Avoid high nitrogen fertilizers. Like all legumes/beans they will fix nitrogen in the soil, which makes it available to any other plants grown near to , or in succession with them. A light feeding of bone meal or fish emulsion should suffice if you suspect nitrogen deficiency.
See - Plant Nutrient Deficiencies
Avoid planting Black Beans, or any beans for that matter in succession with other legumes / beans. Good companion plants for Black Beans are strawberries, cucumbers, melons and celery . Avoid planting near to, or in succession with onions or garlic.
See - Companion Planting
Prior to planting, soak the black beans overnight . Sow them about 1 1/2 inches deep with the eyes facing down. Germination should occur within 2 weeks at most, sometimes depending on conditions and cultivar they can germinate in as little as a week.
Plants should be spaced about 1/2 foot apart, but this of course will vary with slightly different cultivars- always reference the seed packet. Certain varieties will require more spacing to allow for adequate ventilation.
Keep the soil consistently moist but not soggy, this can easily lead to rots. Black beans will tolerate mild drought before they tolerate excessive moisture. Also try to avoid getting the foliage overly wet, this is an invitation for mildew and fungal diseases. An organic mulch will help retain moisture and suppress weeds.

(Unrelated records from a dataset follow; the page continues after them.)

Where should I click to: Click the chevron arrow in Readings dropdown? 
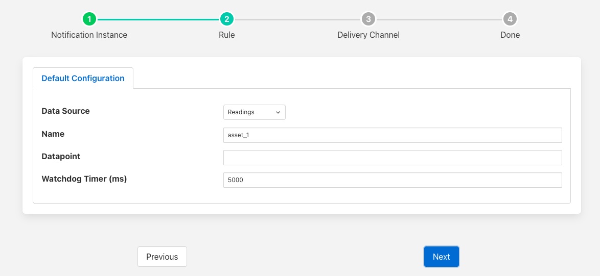coord(278,112)
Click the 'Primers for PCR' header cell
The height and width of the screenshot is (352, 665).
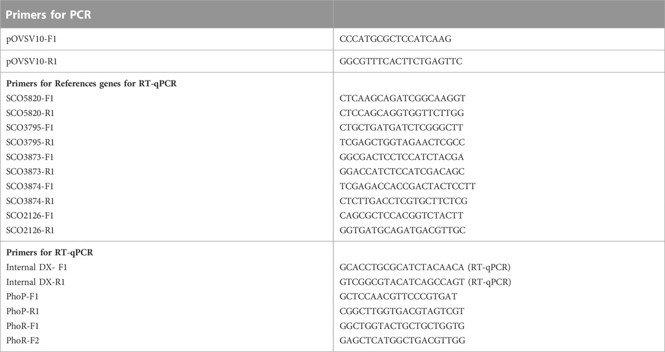tap(167, 14)
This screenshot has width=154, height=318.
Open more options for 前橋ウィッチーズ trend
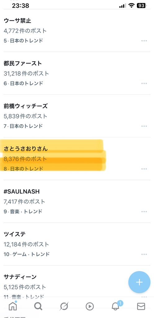(144, 126)
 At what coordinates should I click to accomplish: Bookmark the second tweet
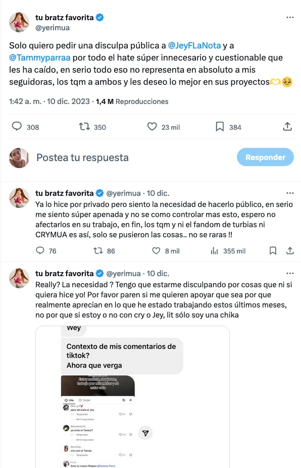[x=273, y=250]
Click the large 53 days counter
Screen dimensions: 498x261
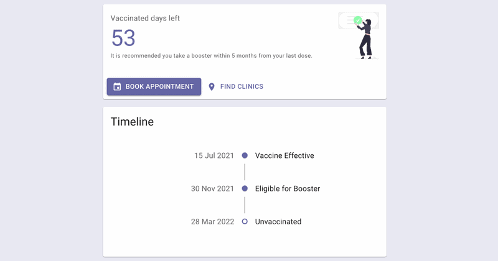[123, 39]
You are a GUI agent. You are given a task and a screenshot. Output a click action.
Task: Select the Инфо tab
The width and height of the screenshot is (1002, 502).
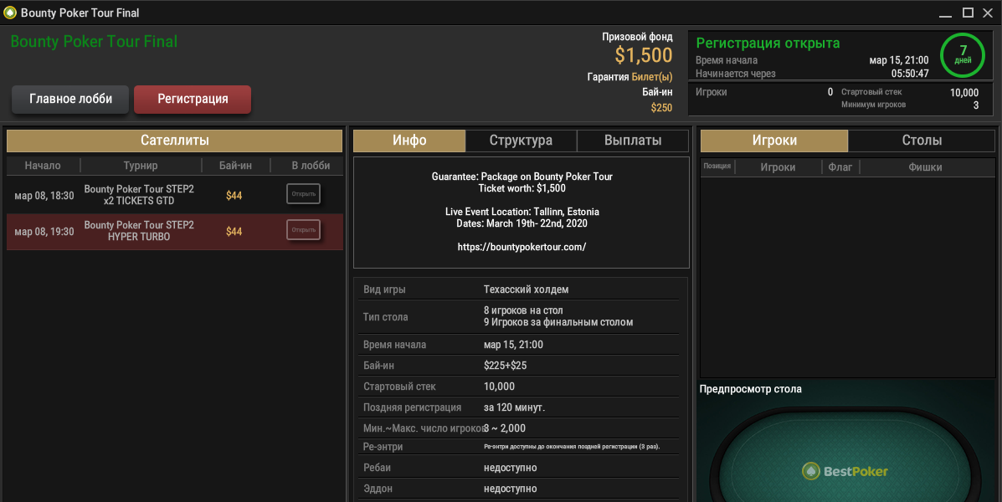[409, 141]
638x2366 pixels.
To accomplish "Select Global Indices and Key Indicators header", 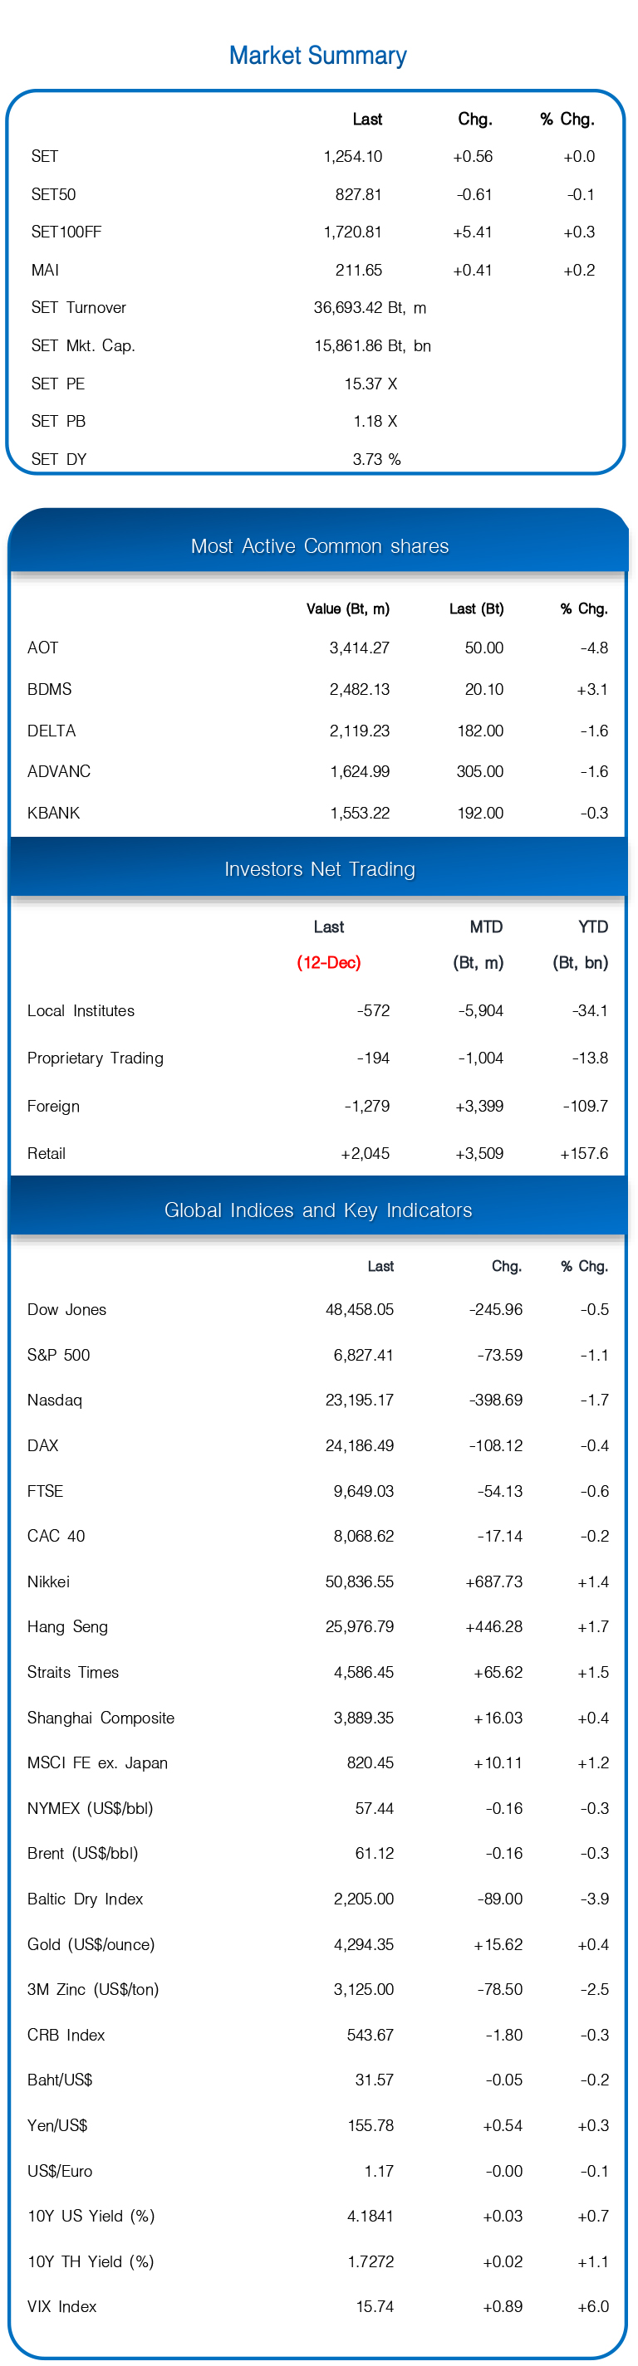I will [x=318, y=1210].
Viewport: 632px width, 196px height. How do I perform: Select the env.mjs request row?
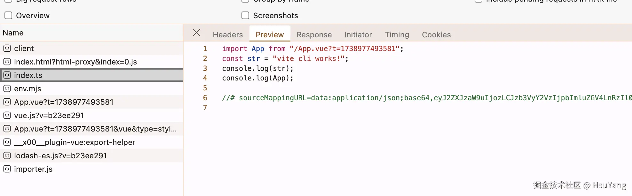coord(28,88)
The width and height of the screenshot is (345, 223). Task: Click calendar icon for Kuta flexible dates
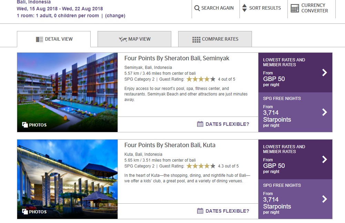pyautogui.click(x=200, y=211)
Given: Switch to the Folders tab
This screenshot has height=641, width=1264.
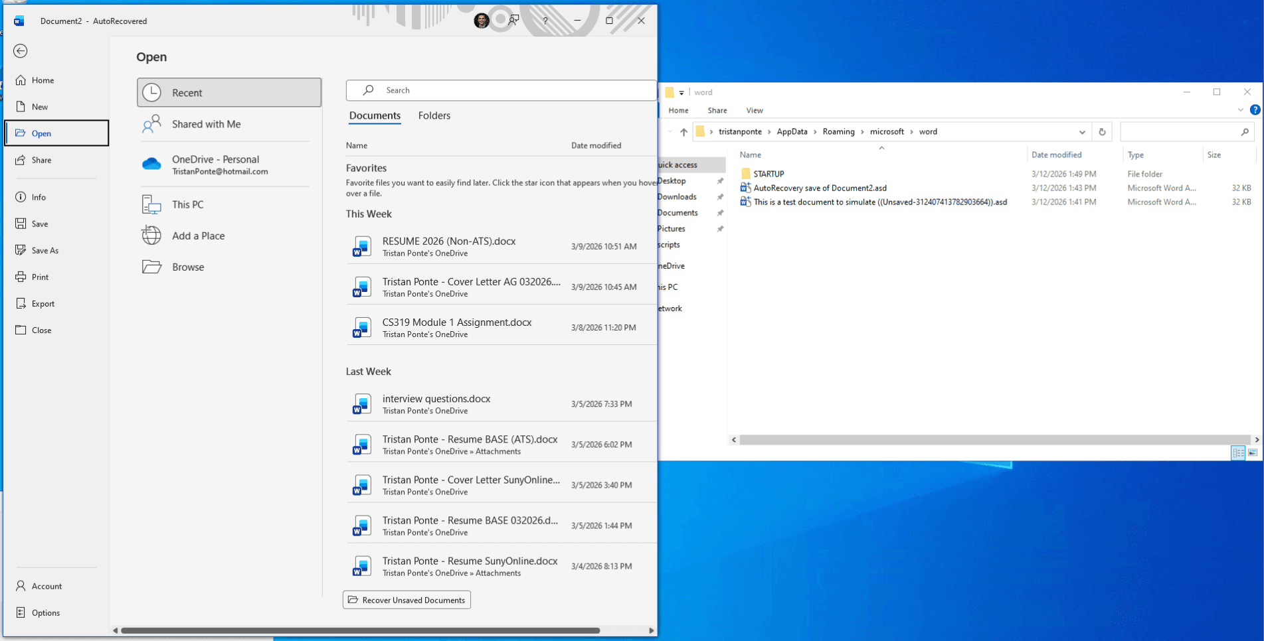Looking at the screenshot, I should tap(434, 115).
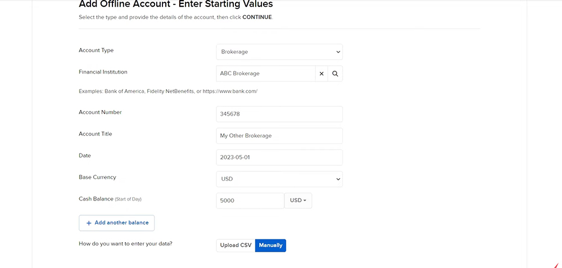Click the Cash Balance amount field
Screen dimensions: 562x268
coord(250,201)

Black Beans have shallow roots, so when weeding care should be taken not to damage the root system Hand weeding is best.
Black beans can be picked after 90-100 days when they are firm and dry. Some varieties can take as long as 140 days. Bush varieties will mature simultaneously, pole beans will mature in intervals. They can also be harvested when the pods are still crisp and green and starting to swell.
Common pests are aphids, beetles, leafhoppers and mites.